======== Data shown ========

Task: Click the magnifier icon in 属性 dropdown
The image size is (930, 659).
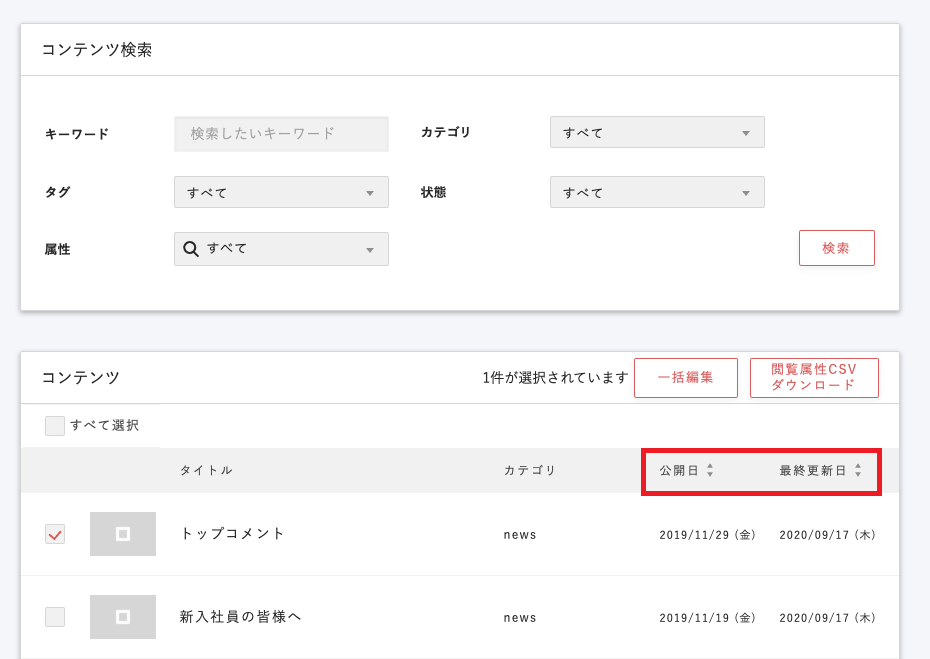Action: [191, 249]
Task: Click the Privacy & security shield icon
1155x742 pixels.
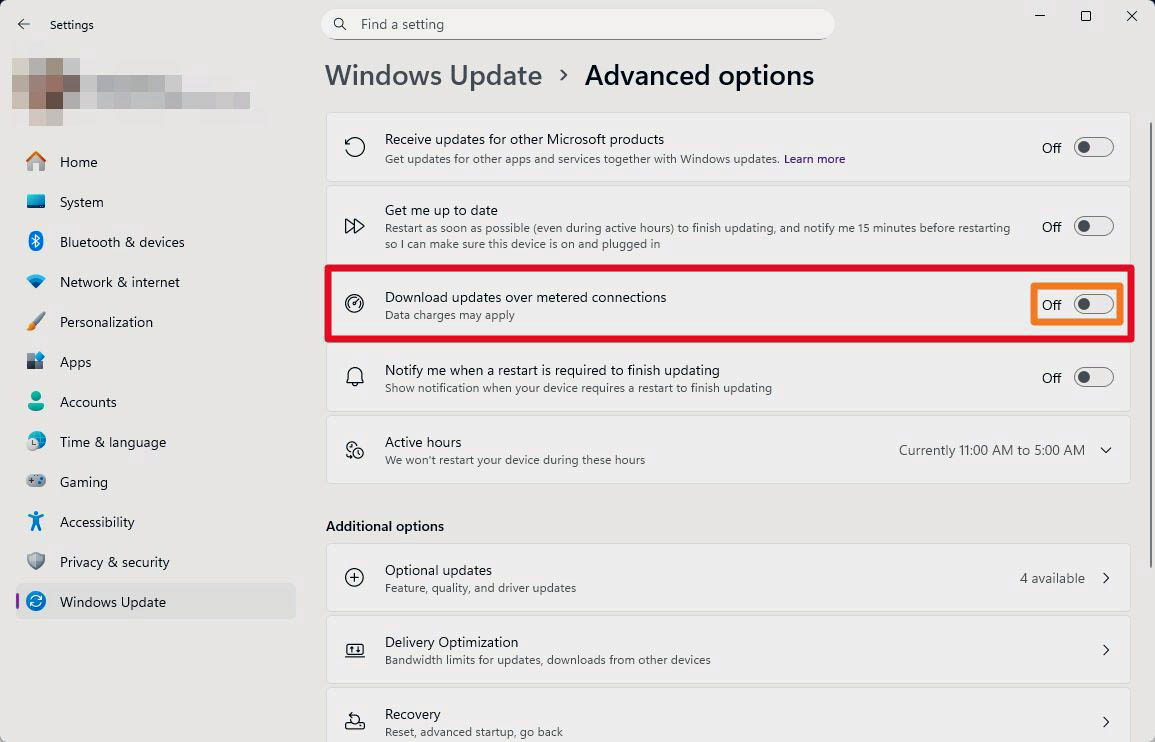Action: [x=36, y=562]
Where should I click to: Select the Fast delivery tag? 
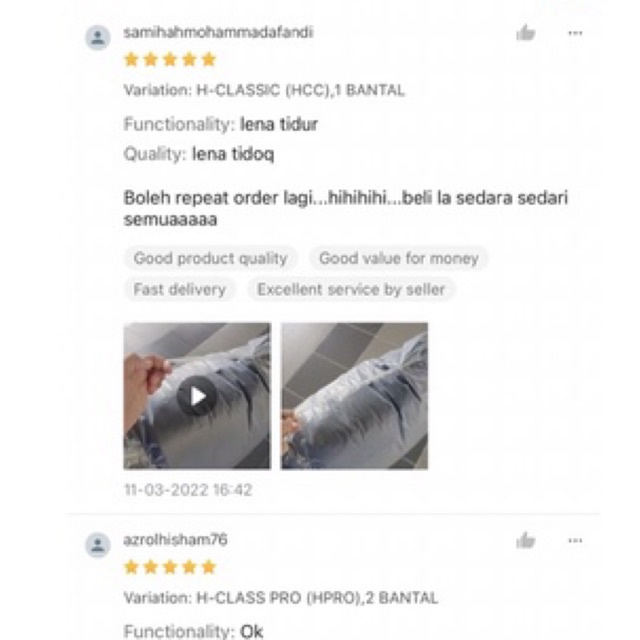(x=180, y=289)
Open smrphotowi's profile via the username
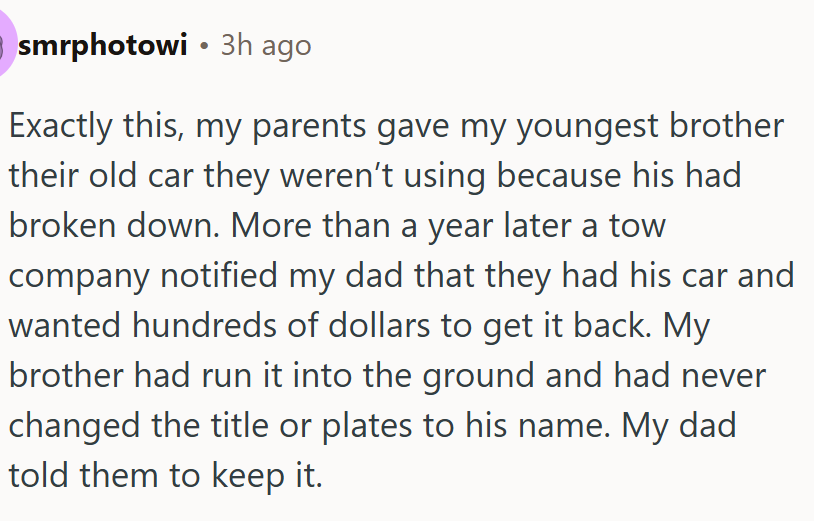The width and height of the screenshot is (814, 521). click(102, 46)
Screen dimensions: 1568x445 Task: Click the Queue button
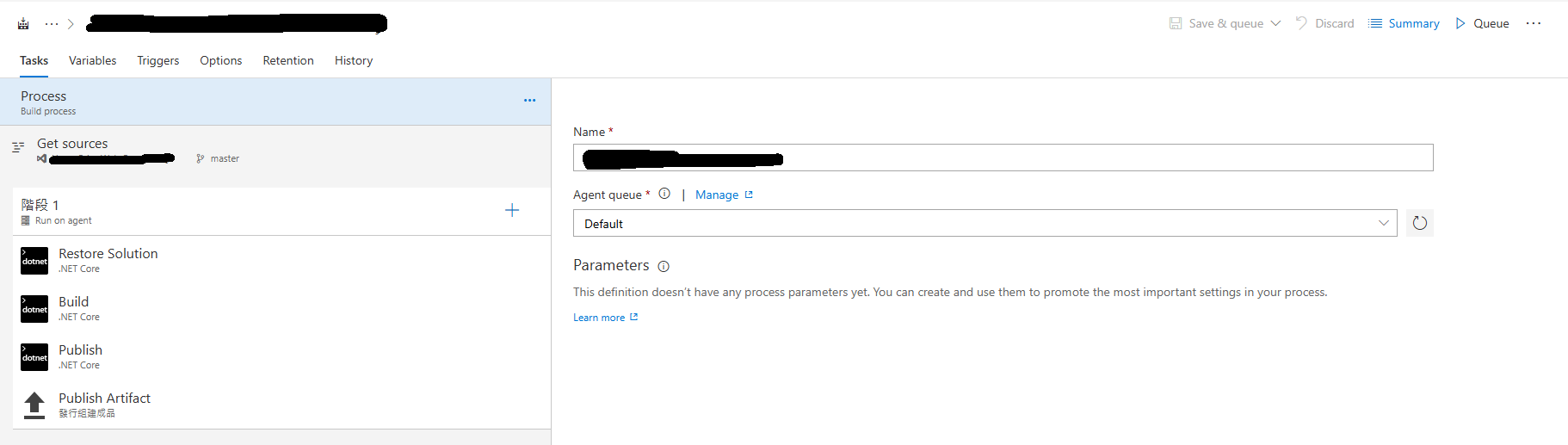tap(1482, 23)
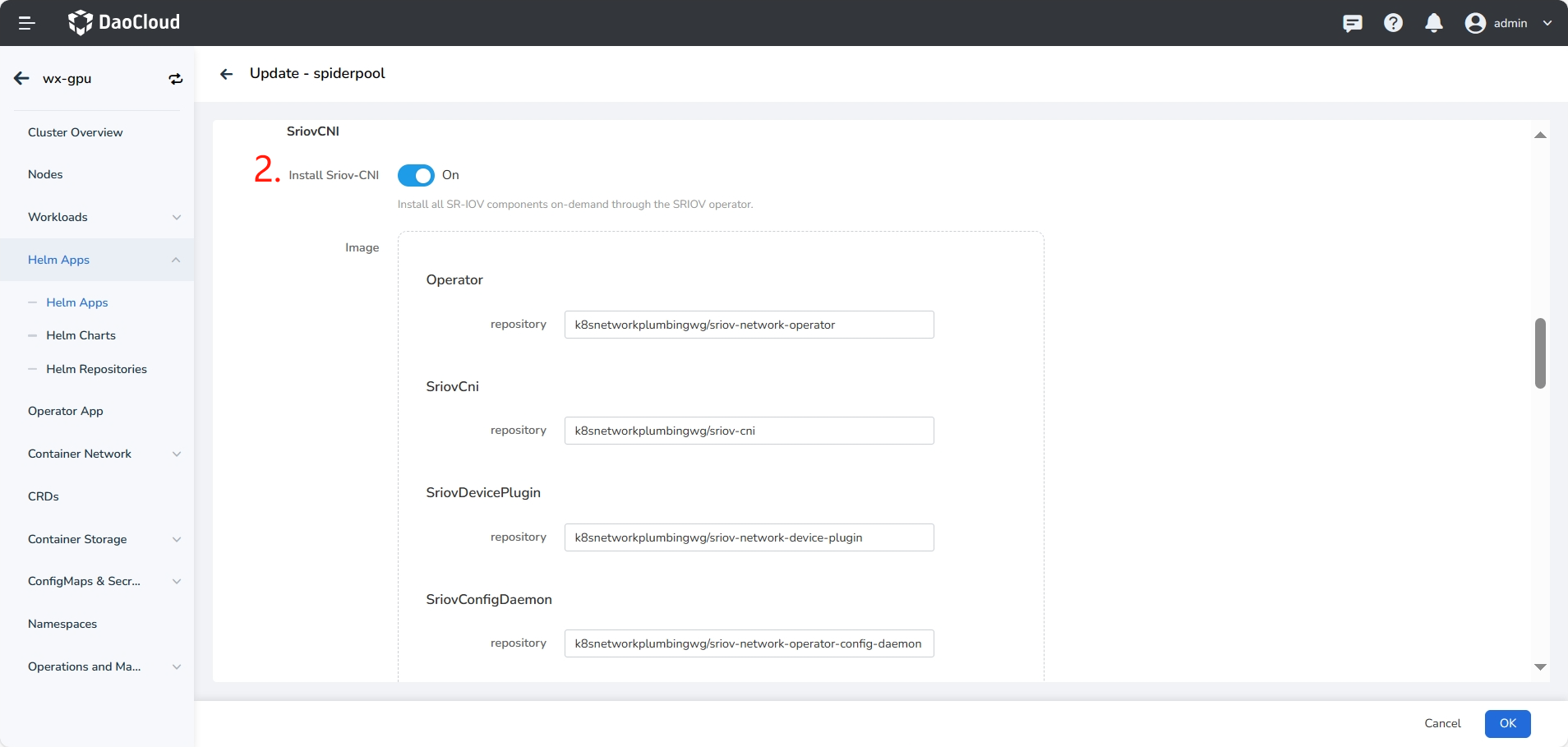Click the OK button
Image resolution: width=1568 pixels, height=747 pixels.
click(x=1507, y=723)
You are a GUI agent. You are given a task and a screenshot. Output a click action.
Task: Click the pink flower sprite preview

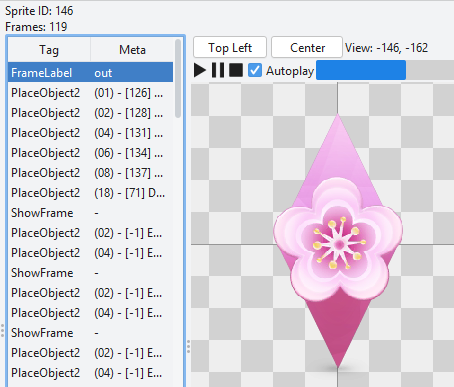(338, 241)
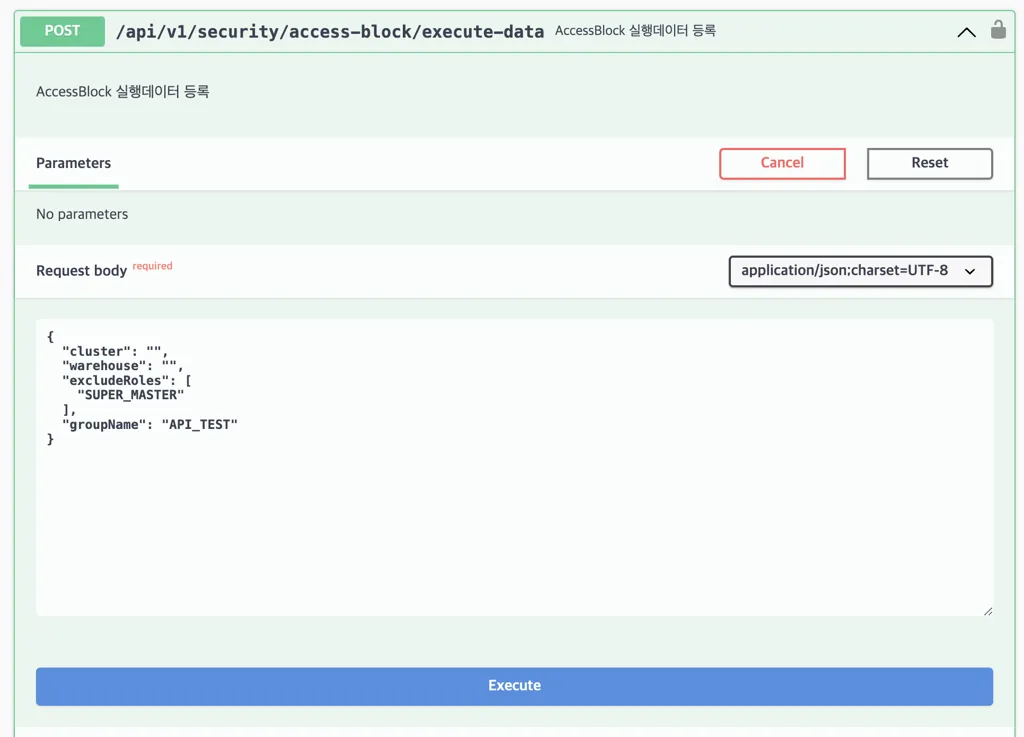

========

**Your assignment:** Without including any pictures, print each record exactly.

**Output for this task:**
Task: Click the magnifier icon in 属性 dropdown
The image size is (930, 659).
Action: [191, 249]
Task: Click the Privacy & security shield icon
1155x742 pixels.
Action: [x=36, y=562]
Where should I click to: Select the Fast delivery tag? 
(x=180, y=289)
Open smrphotowi's profile via the username
The width and height of the screenshot is (814, 521). click(102, 46)
Screen dimensions: 1568x445 Task: Click the Queue button
tap(1482, 23)
Click the OK button
Image resolution: width=1568 pixels, height=747 pixels.
click(x=1507, y=723)
You are a GUI agent. You are given a task and a screenshot. Output a click action.
Task: Click the pink flower sprite preview

(338, 241)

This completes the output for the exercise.